Para simplificar: não há como criar novos cargos em comissão no Congresso. Seja por razões políticas ou mesmo orçamentárias. Ao mesmo tempo, partidos grandões não são mais tão grandões assim – perderam parlamentares, seja pelo eleitorado ou por força da criação do tal PSD.
Diante disso, PMDB e DEM, para ficar nos exemplos mais gritantes, perderam CCs. E querem mantê-los. Como fazer? Ora, tirando de alguém.

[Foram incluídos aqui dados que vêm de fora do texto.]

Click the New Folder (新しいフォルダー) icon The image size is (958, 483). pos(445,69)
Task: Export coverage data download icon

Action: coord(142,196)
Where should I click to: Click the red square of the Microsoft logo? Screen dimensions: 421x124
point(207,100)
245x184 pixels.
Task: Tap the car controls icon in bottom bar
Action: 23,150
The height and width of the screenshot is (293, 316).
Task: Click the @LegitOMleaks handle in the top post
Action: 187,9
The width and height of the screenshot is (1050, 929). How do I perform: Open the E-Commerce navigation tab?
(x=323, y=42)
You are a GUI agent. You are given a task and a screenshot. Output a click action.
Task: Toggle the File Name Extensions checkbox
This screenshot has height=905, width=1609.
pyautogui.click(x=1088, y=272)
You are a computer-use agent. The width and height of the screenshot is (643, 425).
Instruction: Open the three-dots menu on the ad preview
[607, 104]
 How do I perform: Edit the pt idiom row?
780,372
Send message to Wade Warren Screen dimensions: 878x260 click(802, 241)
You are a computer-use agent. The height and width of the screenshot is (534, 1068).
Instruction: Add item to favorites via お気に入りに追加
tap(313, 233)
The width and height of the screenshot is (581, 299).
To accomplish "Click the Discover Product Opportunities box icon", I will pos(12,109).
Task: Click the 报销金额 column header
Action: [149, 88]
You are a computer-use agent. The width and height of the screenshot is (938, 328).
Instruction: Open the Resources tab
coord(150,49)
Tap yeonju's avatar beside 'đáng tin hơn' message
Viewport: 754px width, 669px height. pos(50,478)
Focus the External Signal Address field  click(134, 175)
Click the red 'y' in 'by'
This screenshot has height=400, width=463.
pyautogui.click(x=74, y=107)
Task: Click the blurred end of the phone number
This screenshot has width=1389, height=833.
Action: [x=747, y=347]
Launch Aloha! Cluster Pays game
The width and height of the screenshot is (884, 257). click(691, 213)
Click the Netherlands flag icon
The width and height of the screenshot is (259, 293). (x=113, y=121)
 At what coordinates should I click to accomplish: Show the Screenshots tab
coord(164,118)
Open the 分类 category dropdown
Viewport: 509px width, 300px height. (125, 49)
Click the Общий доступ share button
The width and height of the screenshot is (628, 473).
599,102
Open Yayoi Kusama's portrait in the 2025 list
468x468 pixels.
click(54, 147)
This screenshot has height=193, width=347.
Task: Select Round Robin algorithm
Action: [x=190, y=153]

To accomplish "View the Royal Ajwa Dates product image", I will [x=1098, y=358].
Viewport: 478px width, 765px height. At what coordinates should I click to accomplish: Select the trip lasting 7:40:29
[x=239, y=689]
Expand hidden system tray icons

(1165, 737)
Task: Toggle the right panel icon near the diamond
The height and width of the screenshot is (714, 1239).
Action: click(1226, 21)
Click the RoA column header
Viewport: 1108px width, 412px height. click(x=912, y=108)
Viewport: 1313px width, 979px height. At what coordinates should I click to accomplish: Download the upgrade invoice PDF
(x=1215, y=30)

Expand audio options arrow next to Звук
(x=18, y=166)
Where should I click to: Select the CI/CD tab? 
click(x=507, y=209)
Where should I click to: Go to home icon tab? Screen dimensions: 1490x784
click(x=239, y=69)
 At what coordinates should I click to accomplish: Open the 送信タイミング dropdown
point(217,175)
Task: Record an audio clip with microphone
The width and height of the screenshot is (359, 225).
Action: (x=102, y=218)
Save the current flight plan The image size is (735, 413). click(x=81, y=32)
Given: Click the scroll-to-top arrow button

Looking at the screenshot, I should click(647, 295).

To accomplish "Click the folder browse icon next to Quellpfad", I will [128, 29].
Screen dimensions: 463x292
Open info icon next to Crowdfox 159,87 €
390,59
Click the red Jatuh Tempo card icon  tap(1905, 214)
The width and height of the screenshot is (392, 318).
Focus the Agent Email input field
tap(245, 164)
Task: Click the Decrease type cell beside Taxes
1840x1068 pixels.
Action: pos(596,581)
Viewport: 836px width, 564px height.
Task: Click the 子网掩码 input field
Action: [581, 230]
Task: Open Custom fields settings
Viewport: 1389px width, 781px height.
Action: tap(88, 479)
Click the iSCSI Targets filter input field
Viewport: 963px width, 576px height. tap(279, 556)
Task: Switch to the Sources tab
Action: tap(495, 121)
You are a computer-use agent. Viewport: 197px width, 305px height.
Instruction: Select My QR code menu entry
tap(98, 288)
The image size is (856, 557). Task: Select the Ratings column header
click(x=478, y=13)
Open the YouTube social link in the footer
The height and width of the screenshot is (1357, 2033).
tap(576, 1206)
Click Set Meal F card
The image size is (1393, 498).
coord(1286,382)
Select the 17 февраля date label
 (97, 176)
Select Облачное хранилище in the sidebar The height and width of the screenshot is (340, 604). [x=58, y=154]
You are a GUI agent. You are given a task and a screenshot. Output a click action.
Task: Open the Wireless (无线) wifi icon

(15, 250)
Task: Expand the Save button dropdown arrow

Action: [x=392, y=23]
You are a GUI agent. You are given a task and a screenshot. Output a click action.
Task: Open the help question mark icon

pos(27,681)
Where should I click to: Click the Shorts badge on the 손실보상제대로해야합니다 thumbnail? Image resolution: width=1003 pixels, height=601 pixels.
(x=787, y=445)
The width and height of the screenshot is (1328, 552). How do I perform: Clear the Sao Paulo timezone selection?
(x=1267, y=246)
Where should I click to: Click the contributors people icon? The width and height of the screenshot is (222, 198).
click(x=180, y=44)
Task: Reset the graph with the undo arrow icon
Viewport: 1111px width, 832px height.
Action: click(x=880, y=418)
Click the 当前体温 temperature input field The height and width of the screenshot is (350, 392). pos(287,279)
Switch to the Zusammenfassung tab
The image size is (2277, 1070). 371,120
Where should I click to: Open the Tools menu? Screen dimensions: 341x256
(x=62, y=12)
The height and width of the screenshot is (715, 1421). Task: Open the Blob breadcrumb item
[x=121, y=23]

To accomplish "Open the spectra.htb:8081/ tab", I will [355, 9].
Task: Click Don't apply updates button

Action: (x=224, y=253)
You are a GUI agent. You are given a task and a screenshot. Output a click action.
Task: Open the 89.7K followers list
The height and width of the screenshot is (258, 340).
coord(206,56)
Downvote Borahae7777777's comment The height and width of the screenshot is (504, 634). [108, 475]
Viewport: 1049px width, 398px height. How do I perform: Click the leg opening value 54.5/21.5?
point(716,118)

Como conseguiram, aparentemente, cooptar o PT, o maior de todos, quem vai dançar é a equipe de minúsculos.
Política? É. Pode ser. Ou não. Bem, quem sabe você mesmo forma a opinião? Um bom começo pode ser entender o que está ocorrendo, a partir de elucidativo material publicado no sítio especializado Congresso em Foco. A reportagem é de Eduardo Militão. A seguir:
“Partidos brigam por cargos comissionados na Câmara…
…Uma disputa por cargos em comissão na Câmara coloca em lados opostos os partidos na Casa. Prestes a ser votado, um projeto de resolução remaneja Cargos de Natureza Especial (CNEs) e Funções Comissionadas (FCs) para turbinar as lideranças partidárias e, ao mesmo tempo, evitar que legendas como PMDB e DEM, que perderam deputados, fiquem com menos assessores do que têm hoje. Na verdade, hoje, sem a alteração na regra, os dois partidos já teriam que demitir alguns dos seus assessores. Como não há criação de cargos, para não aumentar despesas, a solução sugerida para salvar esses cargos é prejudicar as quotas dos partidos menores.
Essa é a queda de braço que se trava nos bastidores do Congresso. Na tarde de terça-feira (31), o presidente da Câmara, Marco Maia (PT-RS), e os líderes não chegaram a um acordo que atendesse ao PR e ao PSOL, algumas das legendas que se dizem prejudicadas. O PSDB se mostra satisfeito por manter seu naco de servidores…”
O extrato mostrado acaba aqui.